Ministro do STF também deu prazo de cinco dias para Solidariedade e Podemos prestarem esclarecimentos; partidos podem sofrer multa diária de R$ 100 mil
O ministro Flávio Dino, do Supremo Tribunal Federal (STF), determinou neste domingo (23) que atos relacionados à indicação de emendas parlamentares atribuídos a presidentes de partidos políticos sejam considerados juridicamente inválidos e nulos.
Segundo a decisão, documentos como tabelas, ofícios, planilhas, comunicações ou solicitações que atribuam a dirigentes partidários ou ex-parlamentares a autoria, titularidade ou poder de indicação sobre emendas não poderão servir como fundamento para a execução de despesas públicas.

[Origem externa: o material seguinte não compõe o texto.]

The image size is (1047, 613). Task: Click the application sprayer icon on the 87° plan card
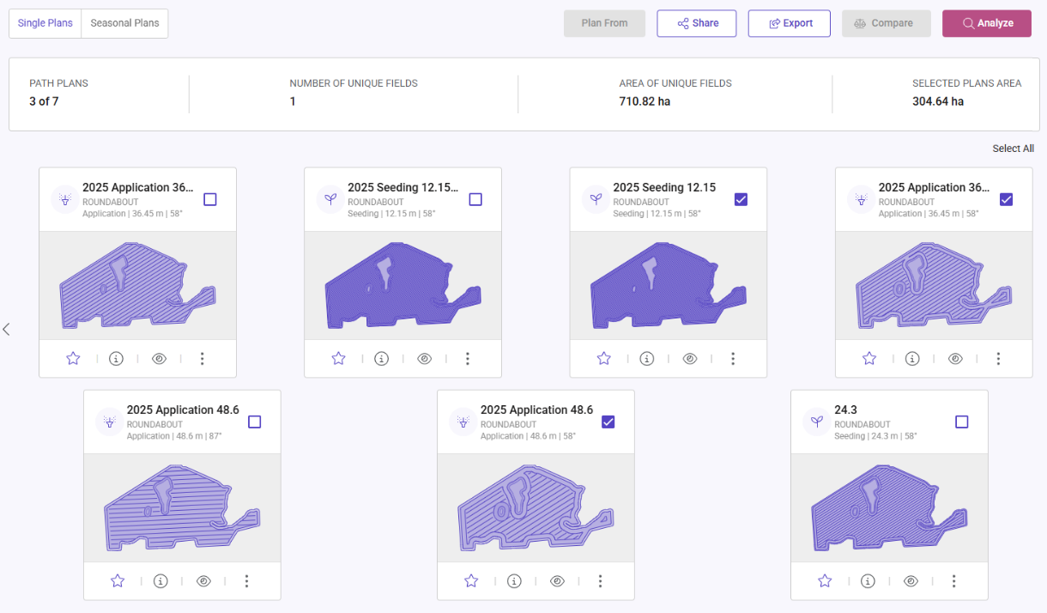pos(110,422)
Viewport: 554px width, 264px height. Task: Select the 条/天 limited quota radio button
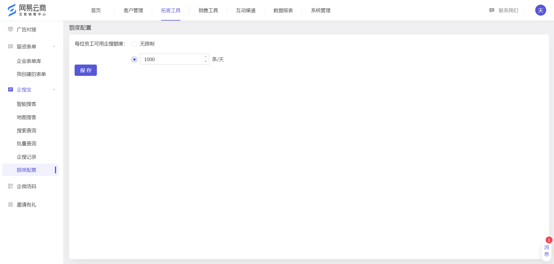134,59
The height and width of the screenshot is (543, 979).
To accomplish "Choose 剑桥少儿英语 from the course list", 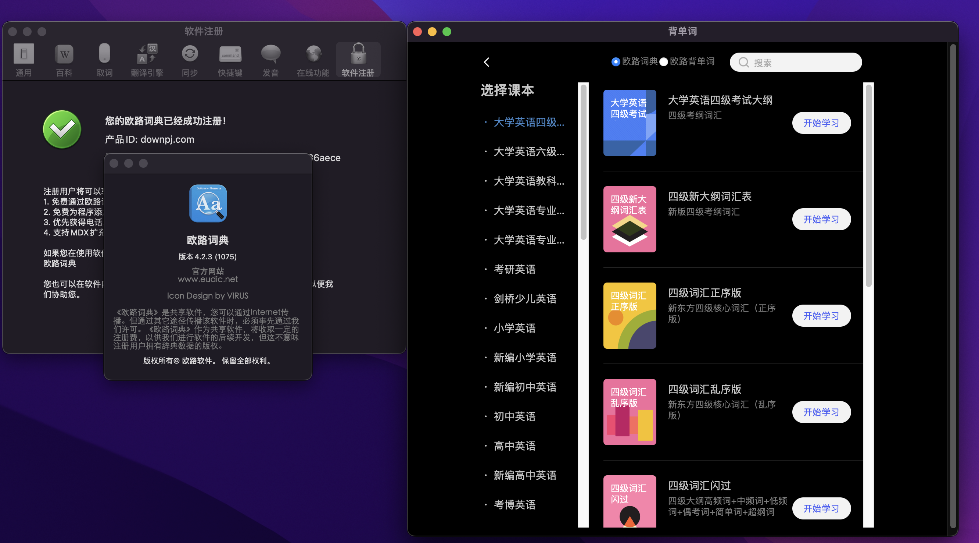I will point(525,299).
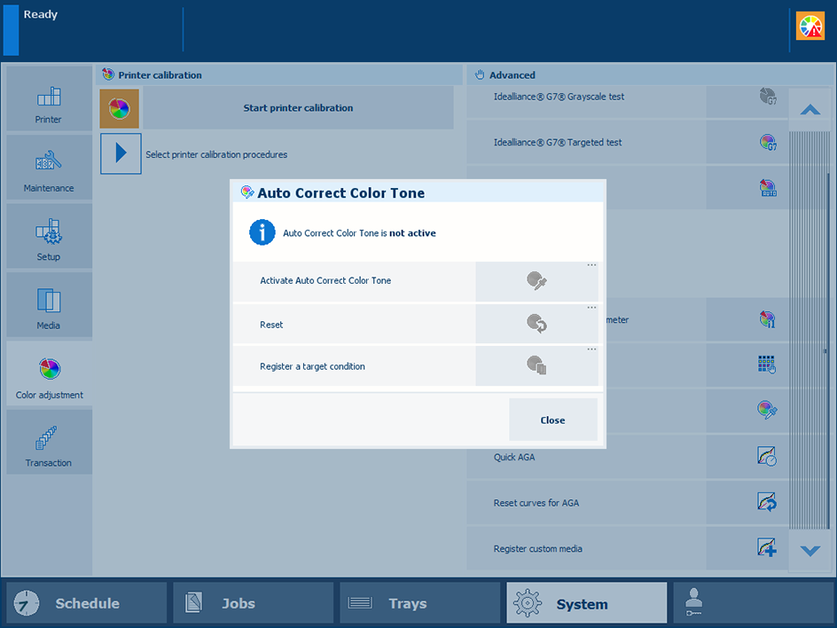Switch to the Schedule tab

[87, 603]
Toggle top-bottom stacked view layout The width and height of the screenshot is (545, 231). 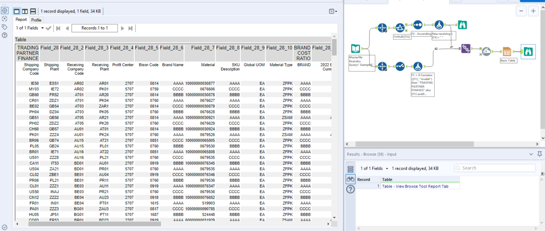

Dino determinou ainda que a Câmara dos Deputados e o Senado Federal sejam comunicados da decisão e deem ampla ciência aos órgãos técnicos, assessorias, servidores e demais agentes envolvidos no processamento das emendas parlamentares.
Solidariedade e Podemos terão cinco dias para responder
Na mesma decisão, Flávio Dino estabeleceu um prazo improrrogável de cinco dias úteis para que os partidos que ainda não prestaram esclarecimentos ao STF expliquem se houve participação de dirigentes partidários na distribuição ou operacionalização de emendas.
Entre as siglas que não haviam respondido estão o Solidariedade e o Podemos.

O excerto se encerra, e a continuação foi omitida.